How Paternity Leave Affects Your Pension
Standard paternity leave is one or two weeks, during which you receive Statutory Paternity Pay (SPP) of £184.03 per week (2025/26) or 90% of your average weekly earnings, whichever is lower. During this period, your employer must continue pension contributions based on your normal salary.
The short duration means the direct pension impact is minimal. However, if you take Shared Parental Leave (which can be up to 50 weeks), the pension implications become much more significant.
Your Pension Rights During Paternity Leave
During paternity leave:
- Employer contributions: Must continue at the level based on your normal salary
- Your contributions: Calculated on your actual pay (which may be reduced to SPP level)
- Pension scheme membership: Continues uninterrupted
- Benefits accrue: As if you were working normally
Shared Parental Leave and Pensions
Shared Parental Leave (SPL) allows parents to share up to 50 weeks of leave and 37 weeks of pay. If you take SPL, your pension rights mirror those of maternity leave:
- During paid SPL, employer pension contributions continue based on normal salary
- During unpaid SPL, neither party needs to contribute
- NI credits may be available during unpaid periods
SPL can be a useful tool for balancing the pension impact between both parents. If one parent has a higher salary or better employer pension matching, the other parent taking more leave can minimise the total household pension impact.
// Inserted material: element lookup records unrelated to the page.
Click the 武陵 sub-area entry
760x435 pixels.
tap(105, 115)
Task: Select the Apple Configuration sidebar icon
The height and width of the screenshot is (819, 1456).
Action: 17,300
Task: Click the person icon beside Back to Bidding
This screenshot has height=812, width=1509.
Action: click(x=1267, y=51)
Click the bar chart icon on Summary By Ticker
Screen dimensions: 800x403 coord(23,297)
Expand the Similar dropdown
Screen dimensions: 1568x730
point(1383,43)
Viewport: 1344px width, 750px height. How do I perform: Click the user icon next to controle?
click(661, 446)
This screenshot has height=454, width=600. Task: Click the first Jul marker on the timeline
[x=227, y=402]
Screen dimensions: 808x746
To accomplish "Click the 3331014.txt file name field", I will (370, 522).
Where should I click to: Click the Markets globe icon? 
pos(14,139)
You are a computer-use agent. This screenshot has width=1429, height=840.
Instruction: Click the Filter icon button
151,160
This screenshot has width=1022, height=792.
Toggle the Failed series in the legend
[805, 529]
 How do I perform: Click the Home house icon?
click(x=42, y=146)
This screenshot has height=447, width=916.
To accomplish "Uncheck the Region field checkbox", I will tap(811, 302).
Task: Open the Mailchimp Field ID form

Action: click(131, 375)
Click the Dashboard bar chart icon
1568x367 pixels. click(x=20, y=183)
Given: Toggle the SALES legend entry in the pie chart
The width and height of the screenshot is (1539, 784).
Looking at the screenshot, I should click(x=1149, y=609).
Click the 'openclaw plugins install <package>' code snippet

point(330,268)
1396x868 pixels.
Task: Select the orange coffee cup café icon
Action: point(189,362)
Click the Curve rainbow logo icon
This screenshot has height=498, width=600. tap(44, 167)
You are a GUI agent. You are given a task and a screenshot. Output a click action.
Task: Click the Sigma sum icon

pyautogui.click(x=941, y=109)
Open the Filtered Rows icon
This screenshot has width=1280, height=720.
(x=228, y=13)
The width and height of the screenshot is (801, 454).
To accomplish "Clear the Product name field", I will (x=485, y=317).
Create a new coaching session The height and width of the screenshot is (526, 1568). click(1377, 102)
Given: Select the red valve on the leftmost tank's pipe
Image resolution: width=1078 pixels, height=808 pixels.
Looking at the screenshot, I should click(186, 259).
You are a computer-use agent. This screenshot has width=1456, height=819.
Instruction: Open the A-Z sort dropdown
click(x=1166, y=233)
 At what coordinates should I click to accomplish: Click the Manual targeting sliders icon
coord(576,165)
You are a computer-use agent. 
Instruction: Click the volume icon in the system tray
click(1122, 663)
National Insurance Implications
Standard paternity leave has minimal NI impact because it is so short. However, if you take extended Shared Parental Leave:
- Paid leave: NI contributions continue through your pay
- Unpaid leave: You may need NI credits. If your partner is claiming Child Benefit, they receive the credits by default. Credits can be transferred between parents via form CF411A
Common Mistakes and How to Avoid Them
These are the key pension mistakes to avoid during paternity and shared parental leave:
- Not checking employer contributions: Verify your employer is maintaining contributions correctly during leave
- Ignoring shared parental leave options: SPL can be structured to minimise the pension impact on the household
- Forgetting about NI credit transfers: If your partner is not working, they should claim Child Benefit for NI credits, which can be transferred if needed
- Not planning ahead: Consider increasing contributions before or after leave to compensate for any gap
What Your Employer Must Do
Your employer has specific legal obligations during your paternity leave:
- Continue pension contributions at the normal salary rate
- Not treat you less favourably because you are on paternity leave
- Maintain all other employment benefits
- Allow you to return to the same role on the same terms
If you believe your employer is not meeting these obligations, contact ACAS or seek legal advice.